Using the instructions and worksheet

This document contains a worksheet, instructions, terms explained, example and example worksheet. Print the worksheet out so you can complete it as you go through the instructions. Print out the example worksheet if you want to refer to it as you go through the example.

You will also need a calculator and the ‘holder statements’ that Crown and CMH sent you.

Instructions

The instructions contain four sections. If you chose the ‘standard’ or ‘maximum cash’ consideration (option), you need to complete all four sections. If you chose the ‘maximum share’ option, skip section 2.

Section 1: Details of your PBL shares

If you held more than one parcel of PBL shares before the restructure, enter each parcel on the worksheet in the order you got them, oldest first.

For each parcel fill in the:

  • acquisition date (column 2) (the date you got the shares)
  • number of shares in the parcel (column 3), and
  • cost base (just before the restructure) for the parcel (column 4).

Section 2: Capital gain on the cash received

In this section you work out the tax consequences for the cash amount you received under the restructure.

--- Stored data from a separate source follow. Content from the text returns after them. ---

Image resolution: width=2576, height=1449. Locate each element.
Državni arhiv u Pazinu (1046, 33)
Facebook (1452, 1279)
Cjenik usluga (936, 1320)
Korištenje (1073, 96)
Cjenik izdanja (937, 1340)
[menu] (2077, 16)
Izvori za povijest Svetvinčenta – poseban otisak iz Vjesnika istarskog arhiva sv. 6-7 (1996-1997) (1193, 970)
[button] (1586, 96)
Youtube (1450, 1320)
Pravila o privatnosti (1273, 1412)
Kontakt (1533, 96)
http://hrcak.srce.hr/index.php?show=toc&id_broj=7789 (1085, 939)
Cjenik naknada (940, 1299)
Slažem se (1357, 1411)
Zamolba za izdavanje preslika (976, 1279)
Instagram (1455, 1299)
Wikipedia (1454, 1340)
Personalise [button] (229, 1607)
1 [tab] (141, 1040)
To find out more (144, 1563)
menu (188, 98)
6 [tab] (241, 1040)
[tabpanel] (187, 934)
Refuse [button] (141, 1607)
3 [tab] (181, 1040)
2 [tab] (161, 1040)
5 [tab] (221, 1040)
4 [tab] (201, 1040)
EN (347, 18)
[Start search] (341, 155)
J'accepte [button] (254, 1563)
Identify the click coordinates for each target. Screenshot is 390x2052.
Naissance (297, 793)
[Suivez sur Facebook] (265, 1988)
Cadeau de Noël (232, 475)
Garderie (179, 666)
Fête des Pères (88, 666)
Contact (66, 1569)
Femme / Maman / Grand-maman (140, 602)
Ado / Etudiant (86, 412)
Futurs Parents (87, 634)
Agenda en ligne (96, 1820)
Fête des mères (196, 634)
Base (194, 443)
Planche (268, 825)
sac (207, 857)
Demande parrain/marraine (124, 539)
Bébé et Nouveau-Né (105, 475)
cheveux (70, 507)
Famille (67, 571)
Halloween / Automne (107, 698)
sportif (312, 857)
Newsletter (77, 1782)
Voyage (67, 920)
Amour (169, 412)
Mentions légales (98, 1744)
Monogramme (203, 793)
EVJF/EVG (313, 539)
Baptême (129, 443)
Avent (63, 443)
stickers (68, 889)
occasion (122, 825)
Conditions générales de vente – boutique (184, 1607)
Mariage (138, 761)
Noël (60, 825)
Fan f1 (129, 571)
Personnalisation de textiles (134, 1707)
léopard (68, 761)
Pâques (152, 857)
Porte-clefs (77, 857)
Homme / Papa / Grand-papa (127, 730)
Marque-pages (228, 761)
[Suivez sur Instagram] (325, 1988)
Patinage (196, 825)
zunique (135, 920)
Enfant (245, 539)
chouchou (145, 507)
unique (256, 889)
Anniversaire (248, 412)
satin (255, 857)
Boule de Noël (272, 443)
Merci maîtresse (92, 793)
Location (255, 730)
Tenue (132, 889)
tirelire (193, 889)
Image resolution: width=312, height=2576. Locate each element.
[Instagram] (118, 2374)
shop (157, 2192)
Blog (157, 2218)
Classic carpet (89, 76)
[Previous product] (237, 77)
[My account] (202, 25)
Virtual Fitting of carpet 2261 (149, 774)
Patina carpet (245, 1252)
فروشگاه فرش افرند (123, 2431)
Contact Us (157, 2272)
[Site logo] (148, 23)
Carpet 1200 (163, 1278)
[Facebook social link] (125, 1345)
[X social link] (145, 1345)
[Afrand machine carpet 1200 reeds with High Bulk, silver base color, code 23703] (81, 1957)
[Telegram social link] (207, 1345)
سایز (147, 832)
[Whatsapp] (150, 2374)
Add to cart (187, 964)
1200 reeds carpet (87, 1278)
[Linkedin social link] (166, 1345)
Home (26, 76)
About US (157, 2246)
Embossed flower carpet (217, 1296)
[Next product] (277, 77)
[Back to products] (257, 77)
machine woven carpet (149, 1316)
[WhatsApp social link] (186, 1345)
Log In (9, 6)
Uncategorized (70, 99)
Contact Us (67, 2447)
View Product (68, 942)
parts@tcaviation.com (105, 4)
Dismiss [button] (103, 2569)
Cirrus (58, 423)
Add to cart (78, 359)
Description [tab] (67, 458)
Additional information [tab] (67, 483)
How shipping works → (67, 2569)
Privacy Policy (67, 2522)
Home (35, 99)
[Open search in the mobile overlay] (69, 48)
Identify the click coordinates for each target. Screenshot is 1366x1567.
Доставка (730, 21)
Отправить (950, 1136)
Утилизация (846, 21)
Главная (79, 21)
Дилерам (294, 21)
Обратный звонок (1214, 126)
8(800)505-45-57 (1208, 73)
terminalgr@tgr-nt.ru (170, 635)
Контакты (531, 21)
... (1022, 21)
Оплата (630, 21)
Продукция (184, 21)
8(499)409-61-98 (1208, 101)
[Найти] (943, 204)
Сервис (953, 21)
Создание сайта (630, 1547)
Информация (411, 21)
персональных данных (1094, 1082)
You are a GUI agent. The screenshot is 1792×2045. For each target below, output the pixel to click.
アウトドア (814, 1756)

If you did not receive any cash, that is, you chose the maximum share option, ignore this section and go to section 3.

Column 5: How much cash did you receive?

You need to know how much cash you received to work out your capital gain.

Use the following table to work out how much cash you received for each of your parcels of PBL shares:

Option

Cash received

Standard

Column 3 (number of shares) x $3.00

Maximum cash

Column 3 (number of shares) x $15.06249587

Enter the results in column 5.

Column 6: Relevant proportion of cost base

The cost base relating to the cash you received is a percentage or proportion of the cost base of your PBL shares, which we refer to as the relevant proportion.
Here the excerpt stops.